Mesoblast Chief Executive Silviu Itescu said:
“We are very pleased with the positive interactions we had last
quarter with the FDA, having received clarity on the path to
licensure for our product candidates in pediatric acute graft
versus host disease and in ischemic patients with chronic heart
failure.”
“Based on the clear responses and guidance from
FDA we intend this quarter to resubmit our Biologics License
Application (BLA) for approval of remestemcel-L in children with
SR-aGVHD,” said Mesoblast CEO Dr. Silviu Itescu. “In addition, FDA
informed us that the results from our pivotal study of
rexlemestrocel-L in end-stage heart failure patients may support an
accelerated approval, and we intend to have a pre-BLA meeting to
discuss the data that will be provided and the timing for an
accelerated approval filing.”
ACTIVITY REPORT
Graft versus Host Disease – Pediatric
and Adult Indications
- United States Food
and Drug Administration (FDA) informed Mesoblast after its Type C
meeting during the quarter that following additional consideration
the available clinical data from its Phase 3 study MSB-GVHD001
appears sufficient to support submission of the proposed Biologics
License Application (BLA) for remestemcel-L for treatment of
pediatric patients with steroid-refractory acute graft versus host
disease (SR-aGVHD).
- Mesoblast intends
to file the resubmission this quarter, potentially resulting in an
approval for Ryoncil® (remestemcel-L) in the second half of
CY2024.
- Mesoblast will now
focus on its original strategy to first gain pediatric approval for
RYONCIL, followed by label extension in the larger adult
population.
Cardiovascular – Chronic Heart Failure
with Reduced Ejection Fraction (HFrEF) in Adults
- FDA informed the
Company in formal minutes following the Type B meeting held in
February under Mesoblast’s existing Regenerative Medicine Advanced
Therapy (RMAT) designation, that it supports an accelerated
approval pathway for Revascor® (rexlemestrocel-L), Mesoblast’s
allogeneic mesenchymal precursor cell (MPC) product, in patients
with end-stage ischemic heart failure with reduced ejection
fraction (HFrEF) and a left ventricular assist device (LVAD).
- In these patients,
a single administration of REVASCOR reduced inflammation,
strengthened left ventricular function, reduced right ventricular
failure, reduced hospitalizations and reduced mortality.
- REVASCOR has also
shown the potential to reduce major adverse cardiac events (MACE)

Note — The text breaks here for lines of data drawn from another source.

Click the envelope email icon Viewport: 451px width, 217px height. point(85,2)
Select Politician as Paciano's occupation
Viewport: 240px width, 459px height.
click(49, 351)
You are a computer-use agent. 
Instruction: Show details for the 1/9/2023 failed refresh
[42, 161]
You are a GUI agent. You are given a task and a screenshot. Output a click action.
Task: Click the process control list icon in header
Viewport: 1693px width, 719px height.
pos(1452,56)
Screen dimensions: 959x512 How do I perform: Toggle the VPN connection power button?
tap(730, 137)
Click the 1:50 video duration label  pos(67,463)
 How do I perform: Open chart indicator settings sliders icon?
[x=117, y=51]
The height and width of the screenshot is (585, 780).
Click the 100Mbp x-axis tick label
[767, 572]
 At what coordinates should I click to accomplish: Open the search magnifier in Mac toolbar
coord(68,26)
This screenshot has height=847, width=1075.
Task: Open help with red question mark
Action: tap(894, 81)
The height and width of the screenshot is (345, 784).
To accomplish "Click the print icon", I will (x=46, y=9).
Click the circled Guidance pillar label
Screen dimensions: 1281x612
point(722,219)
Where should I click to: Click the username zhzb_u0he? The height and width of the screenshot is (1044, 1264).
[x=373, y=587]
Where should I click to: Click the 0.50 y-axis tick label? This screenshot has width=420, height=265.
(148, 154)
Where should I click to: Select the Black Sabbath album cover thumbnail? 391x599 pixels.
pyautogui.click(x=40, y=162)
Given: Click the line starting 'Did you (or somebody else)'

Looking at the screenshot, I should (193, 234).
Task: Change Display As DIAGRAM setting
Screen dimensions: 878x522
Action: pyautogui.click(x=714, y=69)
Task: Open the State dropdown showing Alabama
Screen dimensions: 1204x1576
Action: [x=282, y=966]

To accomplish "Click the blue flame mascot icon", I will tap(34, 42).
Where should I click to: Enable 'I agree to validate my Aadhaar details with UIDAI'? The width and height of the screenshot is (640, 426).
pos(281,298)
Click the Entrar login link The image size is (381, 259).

such as cardiovascular death, heart attacks and strokes in ischemic
HFrEF patients with NYHA class II /III disease and
inflammation.
- Mesoblast intends
to request a pre-BLA meeting with FDA to discuss data presentation,
timing and FDA expectations for an accelerated approval filing in
ischemic HFrEF patients with end-stage heart failure.
Cardiovascular - Pediatric Congenital
Heart Disease
- During the quarter
FDA granted Mesoblast a Rare Pediatric Disease (RPD) Designation
for Revascor® (rexlemestrocel-L) following submission of results
from the randomized controlled trial in children with hypoplastic
left heart syndrome (HLHS), a potentially life-threatening
congenital heart condition.
- On FDA approval of
a BLA for REVASCOR for the treatment of HLHS, Mesoblast may be
eligible to receive a Priority Review Voucher (PRV) that can be
redeemed for any subsequent marketing application or may be sold or
transferred to a third party.
Chronic Low Back Pain – Phase 3
Program
- Second Phase 3
trial underway for rexlemestrocel-L in the treatment of chronic low
back pain (CLBP) due to inflammatory disc degeneration– a condition
affecting at least seven million people in both the US and Europe
alone.
FINANCIAL REPORT
Strengthened Balance
SheetCompleted the pro-rata accelerated non-renounceable
entitlement offer that was launched on 4 December, 2023
(Entitlement Offer). Together the entitlement offer and
institutional placement raised gross proceeds of A$97 million,
including A$36.7 million during the quarter on the same terms as
the Entitlement Offer. As part of its active approach to efficient
balance sheet management, during the quarter Mesoblast reduced debt
under its five-year facility, and its minimum cash balance
requirement under that facility, by US$10 million. Cash balance at
the end of the quarter was A$117.0 million (US$76.4 million).1
Cost containment strategy
on-trackCost containment strategies and payroll reductions
have been enacted by management and the Board enabling continuation
of Phase 3 programs for SR-aGVHD and CLBP in the quarter whilst
still achieving reductions in net operating cash spend:
- Net operating cash
spend of US$11.7 million for the quarter.
- 28% reduction in
net operating cash spend from the comparative quarter in
FY2023.
- On target to
achieve a 23% ($15m) reduction in net operating spend in FY2024
compared to FY2023 which will be partially offset by investment in
our commercial and clinical activities for SR-aGVHD and CLBP,
respectively.
We will maintain our focus on cutting costs and
preserving cash in the remainder of the year whilst we continue to
work on corporate and strategic initiatives to access commercial
distribution channels, supplement costs of development, and
strengthen our balance sheet.
Other Fees to Non-Executive
Directors were nil, consulting payments to Non-Executive Directors
were US$77,217 and salary payments to full-time Executive Directors
were US$228,769, detailed in Item 6 of the Appendix 4C cash flow
report for the quarter.2 From 1 August 2023, Non-Executive
directors have voluntarily deferred 50% cash payment of their
director fees and agreed to receive the remaining 50% of their fees
in equity-based incentives and Executive Directors (our Chief
Executive and Chief Medical Officers) have voluntarily reduced
their base salaries for FY24 by 30% in lieu of accepting
equity-based incentives.
A copy of the Appendix 4C – Quarterly Cash Flow
Report for the third quarter FY2024 is available on the investor
page of the company’s website www.mesoblast.com.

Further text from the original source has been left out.